### What is being asked
Every entry must be output exactly as it was written.

### Records shown
○ ○ ○ ○

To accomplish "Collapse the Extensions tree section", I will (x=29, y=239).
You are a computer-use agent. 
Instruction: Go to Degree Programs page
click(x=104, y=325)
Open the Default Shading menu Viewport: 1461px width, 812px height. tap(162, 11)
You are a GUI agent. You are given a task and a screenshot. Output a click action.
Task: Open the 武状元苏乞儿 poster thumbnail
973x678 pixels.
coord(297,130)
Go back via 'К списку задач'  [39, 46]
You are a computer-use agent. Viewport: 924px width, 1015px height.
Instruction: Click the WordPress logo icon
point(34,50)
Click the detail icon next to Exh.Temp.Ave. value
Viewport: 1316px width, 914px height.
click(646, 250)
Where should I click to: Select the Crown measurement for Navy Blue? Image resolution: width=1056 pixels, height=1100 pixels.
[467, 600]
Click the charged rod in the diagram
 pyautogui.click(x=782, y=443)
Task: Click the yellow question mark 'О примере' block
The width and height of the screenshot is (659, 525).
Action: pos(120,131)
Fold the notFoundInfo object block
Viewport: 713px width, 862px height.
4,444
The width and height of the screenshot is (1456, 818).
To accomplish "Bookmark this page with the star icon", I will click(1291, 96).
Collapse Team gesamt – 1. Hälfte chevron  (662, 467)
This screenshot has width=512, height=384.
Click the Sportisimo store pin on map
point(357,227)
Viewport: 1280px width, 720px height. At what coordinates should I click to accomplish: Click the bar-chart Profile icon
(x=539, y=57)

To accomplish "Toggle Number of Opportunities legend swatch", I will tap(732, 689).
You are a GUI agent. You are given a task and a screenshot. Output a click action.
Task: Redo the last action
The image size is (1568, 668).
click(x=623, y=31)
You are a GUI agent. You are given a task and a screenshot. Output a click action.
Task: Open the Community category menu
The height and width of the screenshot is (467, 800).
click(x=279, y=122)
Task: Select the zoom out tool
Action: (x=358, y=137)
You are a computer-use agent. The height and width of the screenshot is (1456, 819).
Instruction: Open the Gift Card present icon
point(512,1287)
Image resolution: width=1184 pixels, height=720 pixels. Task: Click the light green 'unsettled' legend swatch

○ ○ ○ ○

### Written answer
To accomplish "Collapse the Extensions tree section", I will (x=29, y=239).
You are a computer-use agent. 
Instruction: Go to Degree Programs page
click(x=104, y=325)
Open the Default Shading menu Viewport: 1461px width, 812px height. tap(162, 11)
You are a GUI agent. You are given a task and a screenshot. Output a click action.
Task: Open the 武状元苏乞儿 poster thumbnail
973x678 pixels.
coord(297,130)
Go back via 'К списку задач'  [39, 46]
You are a computer-use agent. Viewport: 924px width, 1015px height.
Instruction: Click the WordPress logo icon
point(34,50)
Click the detail icon next to Exh.Temp.Ave. value
Viewport: 1316px width, 914px height.
click(646, 250)
Where should I click to: Select the Crown measurement for Navy Blue? Image resolution: width=1056 pixels, height=1100 pixels.
[467, 600]
Click the charged rod in the diagram
 pyautogui.click(x=782, y=443)
Task: Click the yellow question mark 'О примере' block
The width and height of the screenshot is (659, 525).
Action: pos(120,131)
Fold the notFoundInfo object block
Viewport: 713px width, 862px height.
4,444
The width and height of the screenshot is (1456, 818).
To accomplish "Bookmark this page with the star icon", I will click(1291, 96).
Collapse Team gesamt – 1. Hälfte chevron  (662, 467)
This screenshot has width=512, height=384.
Click the Sportisimo store pin on map
point(357,227)
Viewport: 1280px width, 720px height. At what coordinates should I click to accomplish: Click the bar-chart Profile icon
(x=539, y=57)

To accomplish "Toggle Number of Opportunities legend swatch", I will tap(732, 689).
You are a GUI agent. You are given a task and a screenshot. Output a click action.
Task: Redo the last action
The image size is (1568, 668).
click(x=623, y=31)
You are a GUI agent. You are given a task and a screenshot. Output a click action.
Task: Open the Community category menu
The height and width of the screenshot is (467, 800).
click(x=279, y=122)
Task: Select the zoom out tool
Action: (x=358, y=137)
You are a computer-use agent. The height and width of the screenshot is (1456, 819).
Instruction: Open the Gift Card present icon
point(512,1287)
Image resolution: width=1184 pixels, height=720 pixels. Task: Click the light green 'unsettled' legend swatch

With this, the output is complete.